Fig. 3. SGS NPCs display overproliferation.

a Growth curve analysis of WT, isogenic control, and mutant NPCs See Supplementary Dataset 3 for statistical analysis. n = 3. b NPC proliferation assay by phosphorylated H3 (pH3 Ser10) immunostaining and quantification in WT, isogenic control, and mutant NPCs. * indicates statistic test between isogenic cell line pairs, ^# refers to the comparison between each mutant cell line with the unrelated WT one, ° refers to the comparison between mutant NPCs.
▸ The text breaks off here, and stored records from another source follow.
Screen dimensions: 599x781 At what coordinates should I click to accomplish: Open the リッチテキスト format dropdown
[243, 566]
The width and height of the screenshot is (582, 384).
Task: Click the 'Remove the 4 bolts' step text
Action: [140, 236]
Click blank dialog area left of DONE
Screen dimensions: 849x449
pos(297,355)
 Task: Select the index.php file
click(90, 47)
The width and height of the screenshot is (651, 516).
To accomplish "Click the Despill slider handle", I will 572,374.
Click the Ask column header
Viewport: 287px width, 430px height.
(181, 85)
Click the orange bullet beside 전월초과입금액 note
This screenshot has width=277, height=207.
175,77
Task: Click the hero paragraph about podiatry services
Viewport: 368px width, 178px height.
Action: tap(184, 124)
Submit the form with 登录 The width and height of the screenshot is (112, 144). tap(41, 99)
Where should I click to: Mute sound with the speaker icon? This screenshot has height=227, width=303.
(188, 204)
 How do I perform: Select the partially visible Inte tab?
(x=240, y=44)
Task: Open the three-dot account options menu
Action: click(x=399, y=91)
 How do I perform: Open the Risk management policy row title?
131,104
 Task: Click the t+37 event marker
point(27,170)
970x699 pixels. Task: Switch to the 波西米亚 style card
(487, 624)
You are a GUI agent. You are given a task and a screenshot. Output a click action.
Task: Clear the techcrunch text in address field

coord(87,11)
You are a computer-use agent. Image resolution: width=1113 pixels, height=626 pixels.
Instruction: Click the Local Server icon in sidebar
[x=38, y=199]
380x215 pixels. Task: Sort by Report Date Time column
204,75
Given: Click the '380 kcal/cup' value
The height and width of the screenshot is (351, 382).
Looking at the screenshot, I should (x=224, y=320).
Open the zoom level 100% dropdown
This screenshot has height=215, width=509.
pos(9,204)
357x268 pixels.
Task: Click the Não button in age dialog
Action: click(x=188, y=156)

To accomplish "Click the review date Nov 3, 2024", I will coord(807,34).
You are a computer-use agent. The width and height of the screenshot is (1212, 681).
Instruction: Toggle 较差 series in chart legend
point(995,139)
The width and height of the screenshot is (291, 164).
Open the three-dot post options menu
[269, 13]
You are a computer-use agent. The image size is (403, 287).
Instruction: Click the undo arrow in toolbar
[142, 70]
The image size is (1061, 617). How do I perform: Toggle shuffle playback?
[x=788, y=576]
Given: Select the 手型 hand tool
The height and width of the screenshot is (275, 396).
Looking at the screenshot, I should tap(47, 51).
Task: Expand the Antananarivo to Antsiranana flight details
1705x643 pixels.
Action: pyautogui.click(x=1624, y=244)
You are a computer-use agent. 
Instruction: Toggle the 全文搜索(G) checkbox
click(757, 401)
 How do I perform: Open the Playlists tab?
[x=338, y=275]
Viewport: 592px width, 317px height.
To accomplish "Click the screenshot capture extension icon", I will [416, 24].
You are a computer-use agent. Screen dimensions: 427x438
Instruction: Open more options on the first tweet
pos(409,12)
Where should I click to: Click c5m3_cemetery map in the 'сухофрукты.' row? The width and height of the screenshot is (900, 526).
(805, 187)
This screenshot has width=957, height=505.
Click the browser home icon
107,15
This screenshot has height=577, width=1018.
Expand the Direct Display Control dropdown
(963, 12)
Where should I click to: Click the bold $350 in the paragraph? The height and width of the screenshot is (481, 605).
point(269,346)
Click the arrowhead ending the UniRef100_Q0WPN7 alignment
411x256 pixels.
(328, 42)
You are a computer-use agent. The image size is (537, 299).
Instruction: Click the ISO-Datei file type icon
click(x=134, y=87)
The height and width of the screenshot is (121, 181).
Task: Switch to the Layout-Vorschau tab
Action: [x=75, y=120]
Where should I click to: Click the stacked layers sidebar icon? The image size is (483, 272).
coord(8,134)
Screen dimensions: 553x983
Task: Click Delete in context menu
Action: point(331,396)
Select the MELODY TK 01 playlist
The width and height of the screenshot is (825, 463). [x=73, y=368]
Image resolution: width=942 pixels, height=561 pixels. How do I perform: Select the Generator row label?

P < 0.0001; WT vs. D868D P = 0.8012; WT vs. D868N ^####P < 0.0001; WT vs. I871I P = 0.9972; WT vs. I871T ^#P = 0.0202; D868D vs. D868N ****P < 0.0001; I871I vs. I871T *P = 0.0377; D868N vs. I871T °°P = 0.0068. See Supplementary Fig. 2f for WT vs. MUT comparisons. n = 4. Images taken at the same magnification. c Cell cycle analysis by PI staining and FACS quantification; graphs showing different peak distribution indicating different cell cycle phases in isogenic control and mutant NPCs. Bar graph shows the percentage of cells present in each phase in D868D and D868N cells. G1: D868D vs. D868N #1 ****P = <0.0001, D868D vs. D868N #2 ****P < 0.0001; S: D868D vs. D868N #1 *P = 0.0311, D868D vs. D868N #2 *P = 0.0253; M-G2: D868D vs. D868N #1 ***P = 0.0002, D868D vs. D868N #2 ***P = 0.0007. n = 3 independent experiments. All data expressed as mean ± SEM. ns: nonsignificant differences when P > 0.05; ^∗P < 0.05, ^∗∗P < 0.01, ^∗∗∗P < 0.001, ^∗∗∗∗P < 0.0001. a, c Two-way ANOVA followed by Tukey post hoc test for multiple comparisons, b one-way ANOVA followed by Tukey post hoc test for multiple comparisons.